Math Forum Discussions

Paul A. Tanner III

Posts: 5,920
Registered: 12/6/04

[math-learn] Algebra as a spatial motion game of logic, like chess or checkers
Posted: Nov 25, 2003 5:27 AM

Plain Text

Note: Rex asked for ideas on teaching algebra such as in

3x - 2 = 5
2(x + 6) = 8(4 - x) + 3
3(2x + 1)/5 = 9

So this message is intended for teachers of secondary school math and
their students, especially the ones who struggle.

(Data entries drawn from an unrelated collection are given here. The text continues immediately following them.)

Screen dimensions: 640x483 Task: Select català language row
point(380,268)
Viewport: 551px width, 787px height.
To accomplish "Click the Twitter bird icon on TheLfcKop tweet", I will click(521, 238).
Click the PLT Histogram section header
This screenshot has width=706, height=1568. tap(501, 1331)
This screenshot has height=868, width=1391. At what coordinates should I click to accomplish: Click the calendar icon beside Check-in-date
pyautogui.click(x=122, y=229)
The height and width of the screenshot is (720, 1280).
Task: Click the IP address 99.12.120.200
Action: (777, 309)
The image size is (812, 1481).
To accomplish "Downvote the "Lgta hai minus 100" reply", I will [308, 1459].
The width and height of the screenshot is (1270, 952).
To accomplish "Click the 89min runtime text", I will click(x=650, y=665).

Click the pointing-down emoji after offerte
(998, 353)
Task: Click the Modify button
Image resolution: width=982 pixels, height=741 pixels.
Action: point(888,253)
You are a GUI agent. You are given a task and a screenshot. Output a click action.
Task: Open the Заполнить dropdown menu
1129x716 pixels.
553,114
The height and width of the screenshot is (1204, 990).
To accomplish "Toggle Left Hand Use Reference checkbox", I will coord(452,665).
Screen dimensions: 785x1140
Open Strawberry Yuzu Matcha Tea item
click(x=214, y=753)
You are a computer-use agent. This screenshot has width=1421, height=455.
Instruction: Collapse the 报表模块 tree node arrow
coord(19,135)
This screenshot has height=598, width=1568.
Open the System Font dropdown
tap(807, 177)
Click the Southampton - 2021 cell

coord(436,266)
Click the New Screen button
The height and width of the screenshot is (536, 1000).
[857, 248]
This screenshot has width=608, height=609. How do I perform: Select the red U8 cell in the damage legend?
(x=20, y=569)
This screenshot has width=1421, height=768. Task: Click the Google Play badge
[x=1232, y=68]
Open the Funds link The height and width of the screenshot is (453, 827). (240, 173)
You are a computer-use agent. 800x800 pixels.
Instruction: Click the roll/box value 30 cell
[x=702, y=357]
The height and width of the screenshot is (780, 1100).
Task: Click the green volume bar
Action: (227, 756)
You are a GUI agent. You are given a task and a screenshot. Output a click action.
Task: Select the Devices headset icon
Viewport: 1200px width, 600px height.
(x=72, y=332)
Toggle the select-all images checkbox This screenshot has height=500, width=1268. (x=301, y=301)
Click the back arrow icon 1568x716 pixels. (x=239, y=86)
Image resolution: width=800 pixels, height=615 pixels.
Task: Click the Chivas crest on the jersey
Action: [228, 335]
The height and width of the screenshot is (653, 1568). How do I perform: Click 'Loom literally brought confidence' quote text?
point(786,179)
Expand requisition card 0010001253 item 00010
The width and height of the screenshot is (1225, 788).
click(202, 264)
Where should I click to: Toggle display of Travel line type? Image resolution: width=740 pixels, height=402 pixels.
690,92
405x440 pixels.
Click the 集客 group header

What follows is a way of thinking that many already know about, and
some might think of as "blasphemy against the algebra god." I've
actually gotten some responses from some other teachers along the
lines of censorship: "Oh how horrible! This should not be allowed!"
But in spite of the horrified fundamentalists, I've noticed that
sharing this information actually helps many struggling algebra
students.

I tell students that they can treat algebra as a spatial motion game
played according to logical rules, like chess or checkers. This game
is really just taking advantage of the fact that there are "optical
illusions" of motion created by performing the same operation on both
sides of an equation. Many people, minors and adults that were
previously struggling with algebra, have told me that when viewed
this way, algebra actually becomes "sort of fun and easy," really
like playing a game. And, as in playing such visual games, those who
get good at the game can see several moves ahead. When I mention this
to students who see this for the first time, they quickly agree. The
examples later below show this, I think, especially the more involved
example involving only variables.

I'm always quite intrigued that many, many people, minors and adults,
have never on their own noticed these "optical illusions" and how
they could be taken advantage of before I pointed them out to them.

(One of the most notable responses came from a geometry student who,
after taking two years of algebra and chemistry told me that he
wished he saw this before chemistry, in that it would have really
helped him deal with some rather complicated expressions where he had
to solve for a variable in some unusual spot.)

Before I go further, there is a theoretical justification for looking
at algebra this way. The theorem is this, without proof, in two parts:

Theorem (Transformation Law).

A) For all nonzero reals a and b, ax = xa = b has real number
solution x = (1/a)b = b(1/a)

B) For all reals c and d, c+y = y+c = d has real number solution y =
(-c)+d = d+(-c)

Note that we can interpret the Transformation Law verbally as "Take
an element that is related by addition or multiplication to the rest
of the expression on one side of the equation and move it to the
other side, transforming it into its respective additive or
multiplicative inverse, and re-relate it to that expression on that
other side respectively by addition or multiplication."

NOTE: So what I'm addressing with the Transformation Law is just that
part of algebra that is thought of as performing the same operation
on both sides of an equation or, alternatively, moving and
transforming an element from one side of the equation to the other.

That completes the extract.